When applying organic material to your garden beds, should you top-dress or dig it in deep?

Digging Deep

When applying organic material to your garden beds, should you top-dress or dig it in deep?

Over time some gardening advice has changed. In the past, digging compost, rotted manure and seaweed deep into garden beds was the recommendation. The theory behind this was simple; get the natural nutrients down deep into the soil where the roots of the plants are. However, thinking has changed over time. As we have gained a greater understanding of the role of invertebrates and micro-organisms in soils and the layering of complex soil ecosystems, the advice is now to top dress, i.e. lay the organic material on the top of the soil or only mix it with the top layer. The theory with this approach is to allow the good organisms (earthworms, insects, bacteria, fungi, etc.) in the soil to break the organic material down and naturally transport the nutrients and organic material down into the soil. It is thought that deep digging disturbs the layers in the soil and unbalances the ecosystems, reducing the efficiency of the breakdown of the organic material and the health of the soil.
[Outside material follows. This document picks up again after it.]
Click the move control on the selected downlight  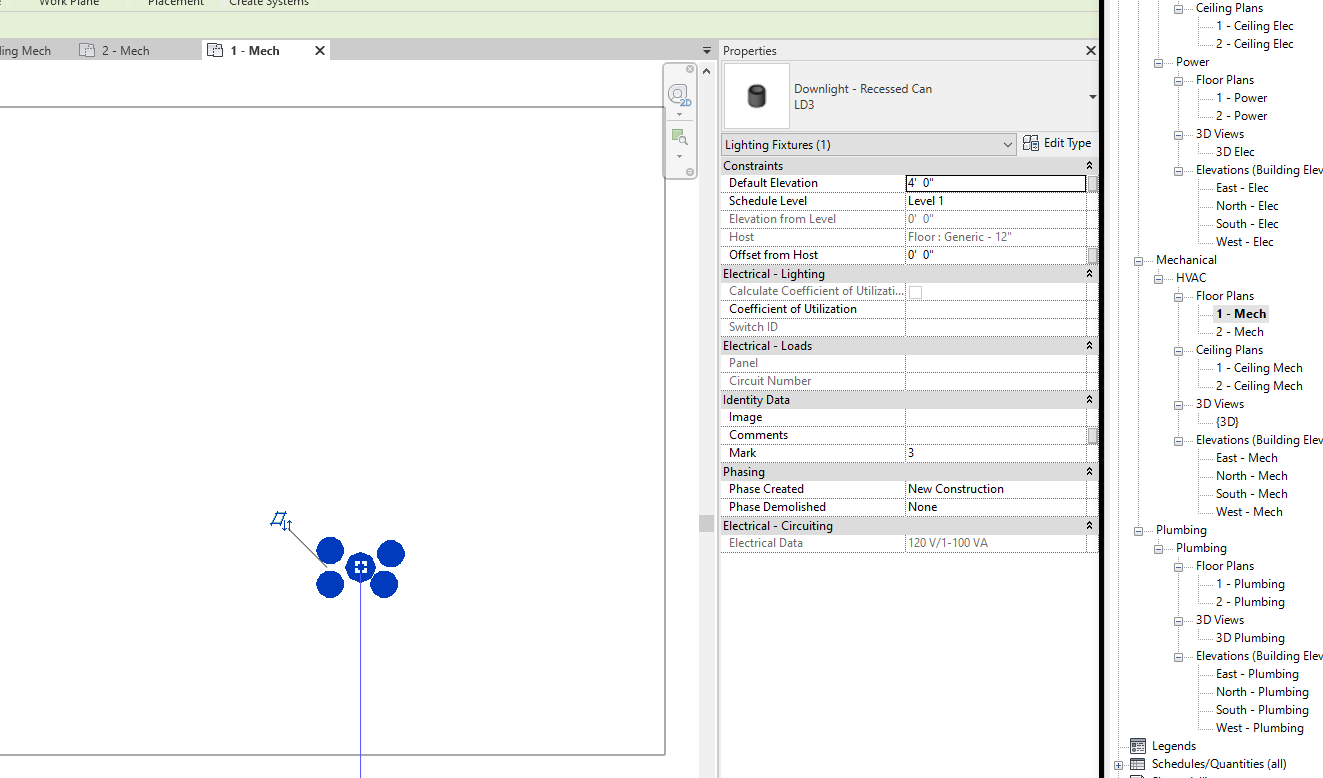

So, top dress garden beds with compost or well-rotted manure or seaweed in preparation for planting. Resist the urge to dig the organic matter in deep; the complex soil ecosystem of established beds is best left undisturbed. Nutrients added to the top will move their way down into the soil where they will be available to the plant roots. As a top dressing, the organic matter will also act as a mulch and help suppress weeds.

However, if the bed your working on is new and has not been cultivated recently, it is maybe best to dig in the organic matter on the first application. Then when the soil has settled down, change to top dressing.